AI & Copyright
The Great Legal Divide
Section 2: The Core Conflict
With AI authorship settled, the legal battleground has shifted to the data used to train AI models. The central issue is the unauthorized scraping of billions of copyrighted works from the internet.
🎨 Artists’ Rebellion: Andersen v. Stability AI
A class-action lawsuit by visual artists Sarah Andersen, Kelly McKernan, and Karla Ortiz, alleging that their copyrighted images were used without consent to train image generators.
Key Allegation:
The models were trained to mimic their unique artistic styles, creating a competing product that devalues their work and siphons potential commissions.
🏢 Corporate Stand: Getty Images v.

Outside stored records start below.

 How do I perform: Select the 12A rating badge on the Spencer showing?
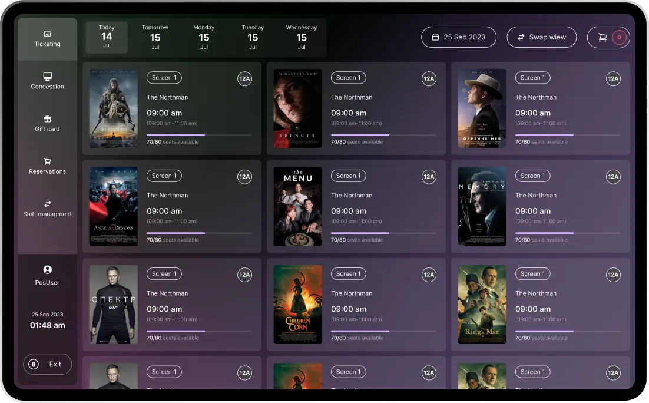(x=429, y=78)
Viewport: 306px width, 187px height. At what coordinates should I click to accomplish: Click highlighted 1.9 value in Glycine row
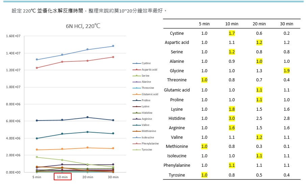(x=286, y=71)
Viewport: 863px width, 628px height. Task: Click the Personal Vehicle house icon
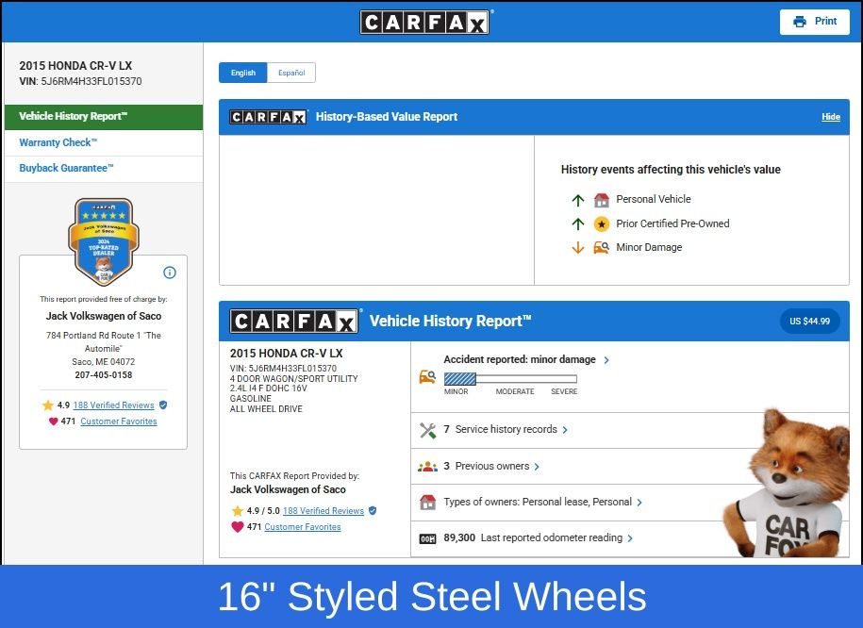pos(602,200)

Stability AI
The stock photo giant sued Stability AI for scraping over 12,000,000 of its images to train the Stable Diffusion model.
The “Smoking Gun”:
The AI sometimes reproduces a distorted but recognizable version of the Getty Images watermark, providing powerful visual evidence of direct copying.

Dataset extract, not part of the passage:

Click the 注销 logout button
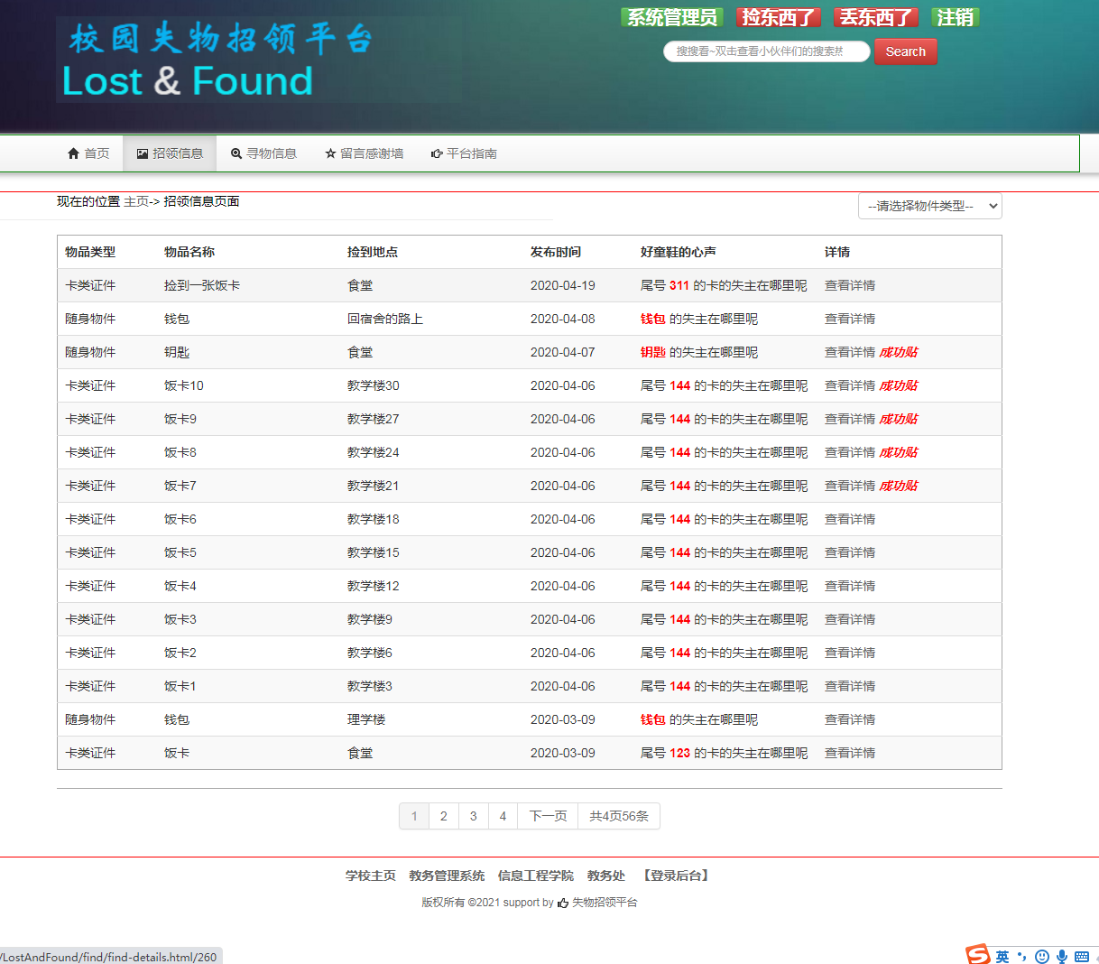The height and width of the screenshot is (964, 1099). click(x=955, y=17)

Section 3: The “Fair Use” Battleground
AI companies defend their data scraping under the “fair use” doctrine, a legal concept allowing limited use of copyrighted material. Courts must weigh four factors, leading to conflicting rulings and profound legal uncertainty.
The Four Factors of Fair Use
1. Purpose & Character
Is the use transformative or just a substitute?
2. Nature of the Work
Was the original work creative or factual?
3. Amount Used
How much of the original work was taken?
4. Market Effect
Does the use harm the market for the original?

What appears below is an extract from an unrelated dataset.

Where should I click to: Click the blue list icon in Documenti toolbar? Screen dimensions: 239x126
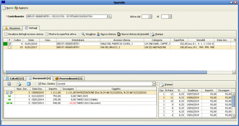pos(29,84)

Conflicting Rulings: A Judicial Split
Different courts have weighed the four factors differently, creating a fractured legal landscape. This chart compares the outcomes, showing whether the ruling favored the AI company (transformative process) or the creator (market harm).
Section 4: The Path Forward
As legal battles rage, a consensus is emerging around ethical practices. The immense legal risk of using scraped data is creating a powerful business case for a more sustainable, consent-based approach.
Unethical Practices
- ❌Scraping copyrighted data without permission, credit, or compensation.
- ❌Mimicking living artists’ styles to create competing derivative works.
- ❌Removing watermarks and other copyright management information.
Emerging Ethical Practices
- ✅Licensing data from creators and rights holders directly.
- ✅Implementing Opt-In/Opt-Out systems to respect creator choice.
- ✅Providing data provenance and transparency about training sets.
Creator Preference: Consent Models
The creative community overwhelmingly favors “Opt-In” systems, where AI companies must get permission before using a work, shifting the burden from creators to corporations.